Ex-presidente da Assembleia Legislativa do Rio de Janeiro (Alerj) e atual secretário especial de Assuntos Parlamentares, André Ceciliano (PT) tem dito a aliados que ainda espera reunião com o presidente Luiz Inácio Lula da Silva (PT) para decidir se será candidato na possível disputa ao mandato-tampão do governo fluminense.
Em conversas recentes com políticos do Rio de Janeiro, Ceciliano afirmou que ainda não “desistiu” de concorrer na possível eleição indireta que escolherá um nome para concluir os últimos meses de mandato do governador Cláudio Castro (PL), que pode deixar o Palácio Guanabara para se candidatar ao Senado.

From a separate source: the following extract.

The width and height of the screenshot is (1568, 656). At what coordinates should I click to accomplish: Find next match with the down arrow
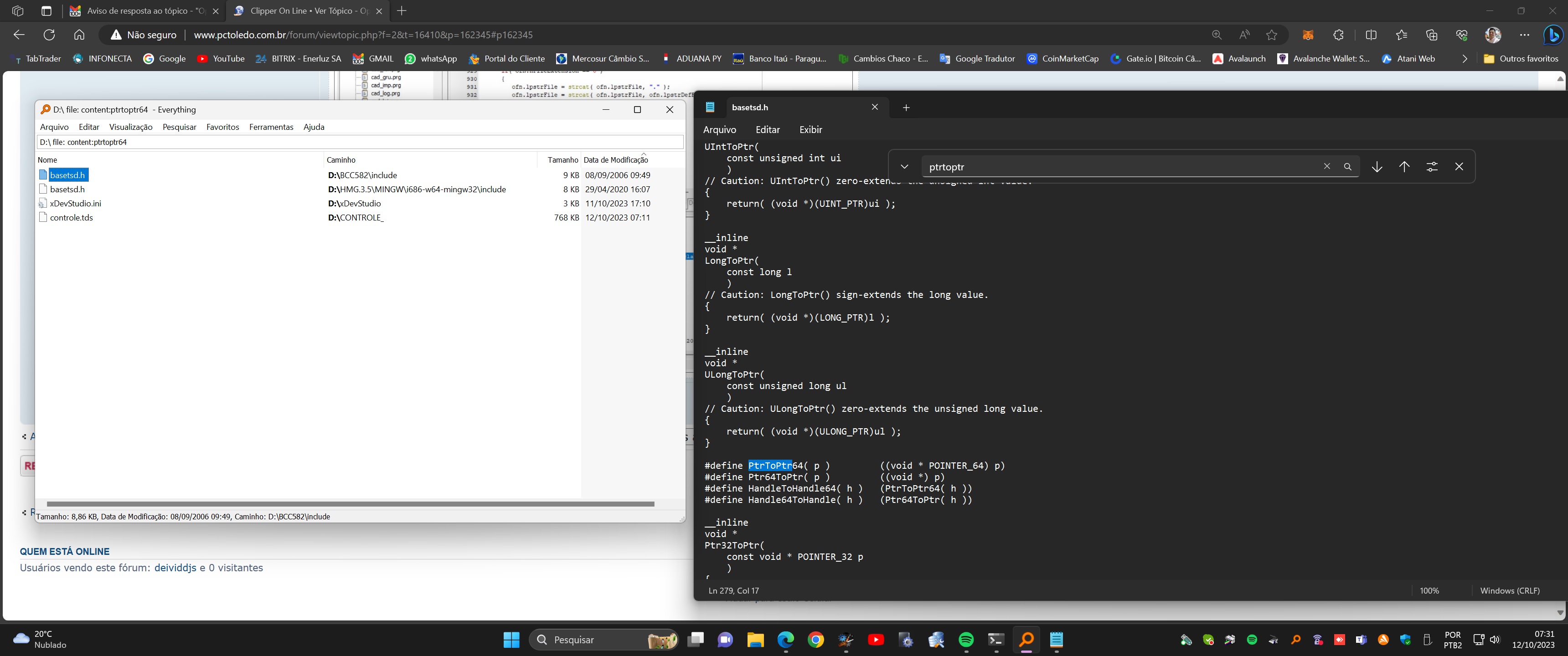(1377, 167)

O lançamento de André Ceciliano na disputa, que pode ocorrer em maio, divide a direção do PT no Rio. O nome do ex-presidente da Alerj enfrenta resistências na ala liderada pelo prefeito de Maricá, Washington Quaquá, que defende uma espécie de neutralidade.Play Video
O grupo contrário ao nome de Ceciliano defende que o partido deve focar na candidatura de Eduardo Paes (PSD) ao governo do Rio, em outubro deste ano. Para eles, uma possível vitória de Ceciliano no mandato-tampão poderia ampliar os desejos de petistas por um nome próprio na disputa ao Guanabara.
O secretário de Assuntos Parlamentares tem afirmado, segundo aliados, que a posição do diretório local do PT não deve ser levada em conta e que a decisão de Lula estaria acima dos interesses dos dirigentes fluminenses.
André Ceciliano relatou que tem mantido conversas com outros políticos e que já recebeu sinalizações de que pode contar com apoio até mesmo de parlamentares de oposição.
Pelas regras eleitorais, se quiser disputar uma vaga ao Senado, Cláudio Castro terá de renunciar ao cargo até abril deste ano. O governador fluminense não tem, contudo, um vice: Thiago Pampolha deixou o posto ao assumir uma vaga no Tribunal de Contas do Estado do Rio de Janeiro (TCE-RJ).
Com os dois postos vagos, a legislação prevê que os deputados estaduais do Rio de Janeiro devem escolher um nome para a conclusão do mandato — processo chamado de eleição indireta.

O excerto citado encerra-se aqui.